Fabulous day for me. I woke at 4:30 AM, read books, faced withdrawals symptoms of p. Now my main problem is anxiety and stress, when i meditate i feel so good but when i interact with peoples my anxiety levels hitting me and my behaviour totally change after some time. I was so conscious about my body, body language, what peoples think about me and i approach peoples so dumbly. Some times peoples see me like weird, girls laugh at me i really need to boost up my self confidence. In Past 2 years my version is not so improved i still remain self but i go through pain and bad experiences and good experiences comes from bad experiences so there is no regrets but my minds still runs from my problems and cant accept me. I am also studying about DHARMA and TEACHINGS OF GAUTAM BUDDHA. I thought spirituality is base of all arts, it teaches morality and art of living. I also notice another thing we cannot ignore sexual activities because sex is need of our body. I think when you suppress this thing it will make you worse emotionally, it is happening with me, thats  my experience. Sexual energy is most powerful energy in universe and its very creative i also observed that when you thought to much about p it increases your lust and destroy your heart. Its really happened to me after p. I know only one thing we all of us have very limited time to live our lives, we teenagers are really lucky that we found this site and information of p addiction. JUST GO THROUGH THIS PAIN BECAUSE EVERYTHING IS TEMPORARY!

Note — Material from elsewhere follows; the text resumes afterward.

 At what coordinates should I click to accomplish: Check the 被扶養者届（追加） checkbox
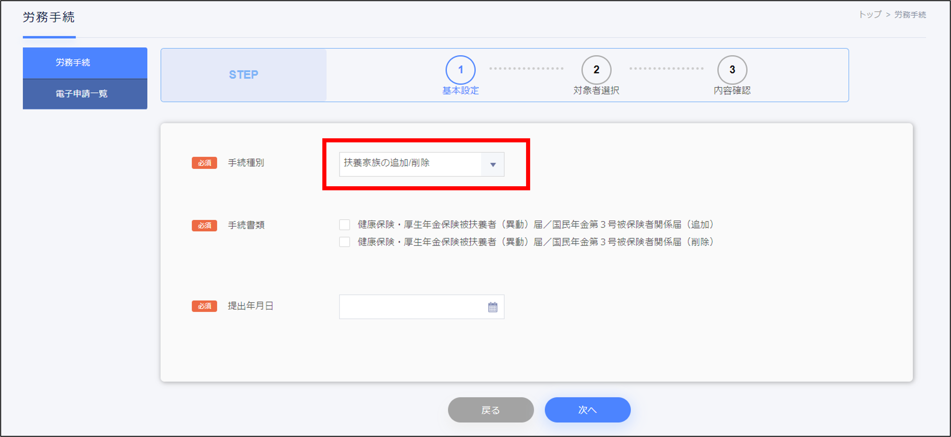[x=344, y=224]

                                                    # 84 DAYS TO GO.  8)
 
Way to go dude, you're on day 6.

I can sympathize with the issues you face regarding social anxiety and stress. The best thing you can do during those times is to intentionally put yourself against the stress and the anxiety until it doesn't affect you. Think of yourself as a warrior preparing himself for a future battle. Except the only thing you're preparing yourself for is a better life. The best way to deal with stress and anxiety is to face it so much it won't affect you any longer.

Keep going my friend.
 

pruthukkc

Active Member
Thanks Mohamad zahwi for advice i will implement.

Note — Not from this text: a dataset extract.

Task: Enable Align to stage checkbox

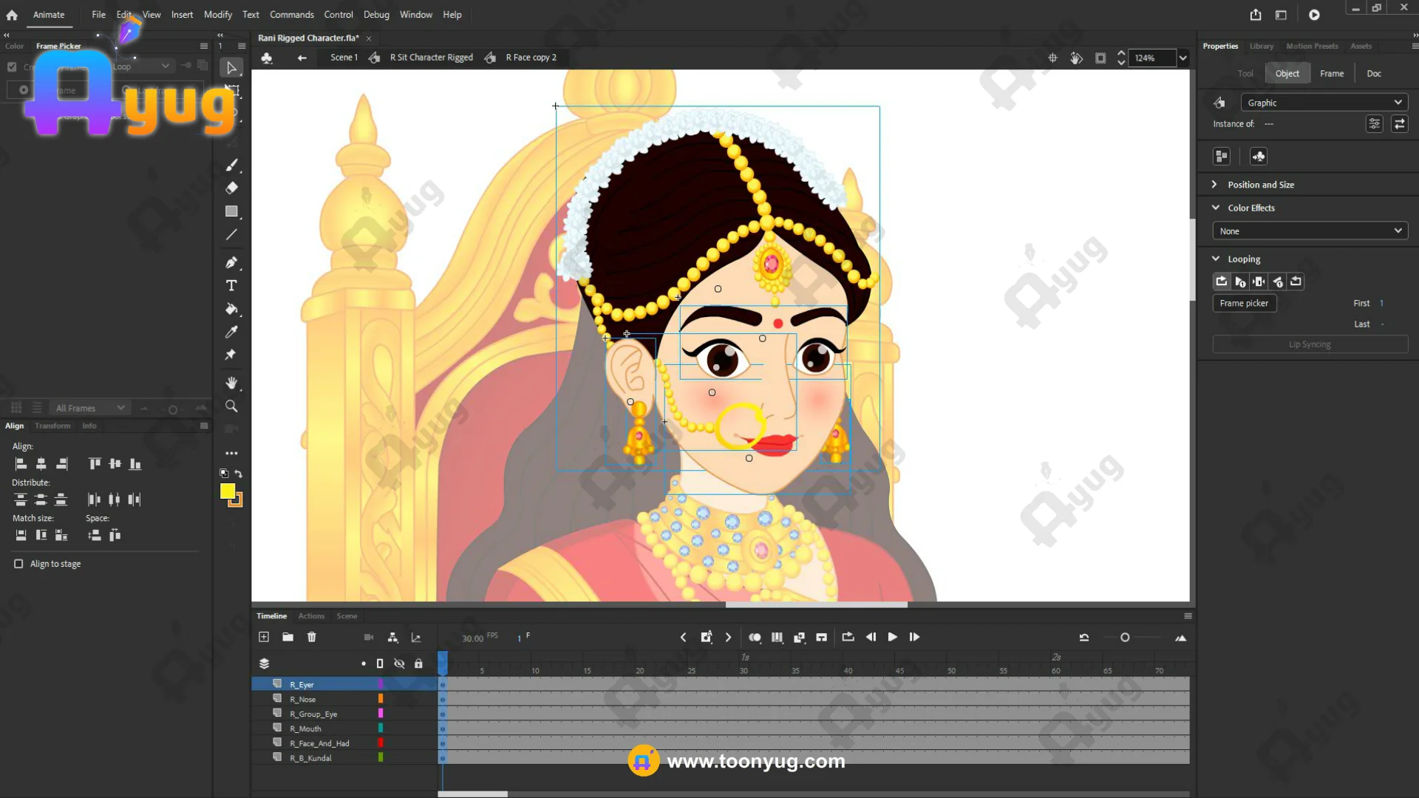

                                        DAY 7

I am really happy today, i completed 1 week without pmo. :) Today i reduced my stress levels i talked with peoples. I faced some additional withdrawals of p ( nightfall, brain fog etc.) Yesterday night i had nightfall 2 times, i saw in my dream that i fucked up a pstar. It really crazy ;D I don't knew why i saw this dream. Is it relapse? i don't know but i stopped watching p videos. My another bad habit is PROCRASTINATION now i am aware of it, today i decided to repair my cycle but i procrastinate my task its really bad i think. I am working on develop good habits. I am also suffered from low energy after some little work i stressed out. From today i am going to work on my goal settings plan and implementing from tomorrow. "NO EXCUSES ANY MORE AND NO PROCRASTINATION ANY MORE".
             
                                                #83 days to go.  8)

 
"I was so conscious about my body, body language, what peoples think about me and i approach peoples so dumbly. Sometimes peoples see me like weird, girls laugh at me i really need to boost up my self-confidence."

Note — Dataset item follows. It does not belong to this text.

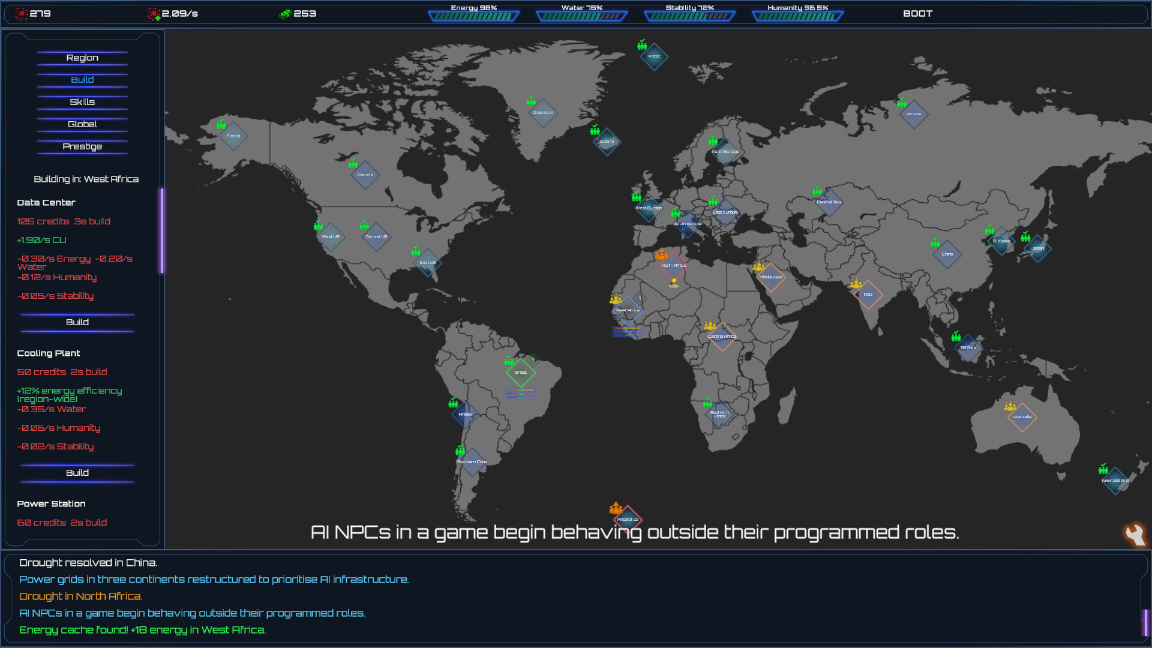Click the build panel purple scrollbar

(162, 231)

Hey man, don't overthink yourself too much! If you're putting this much effort into everyday life (like meditating, reading etc) you should be really proud of yourself, because not many people even attempt to do what you're doing! Also, I reckon you might be acting awkward right now and feeling a bit self-conscious because you're really tired from waking up early! Well, at least I've noticed that's what's happened to me a lot before. 

I think you should spend some time trying to love who you are though before you start trying to change yourself. I think when you definitely know who you are, it's a lot healthier to work on improving your good values, rather than trying to build yourself up to be someone you're not (trust me, it doesn't work).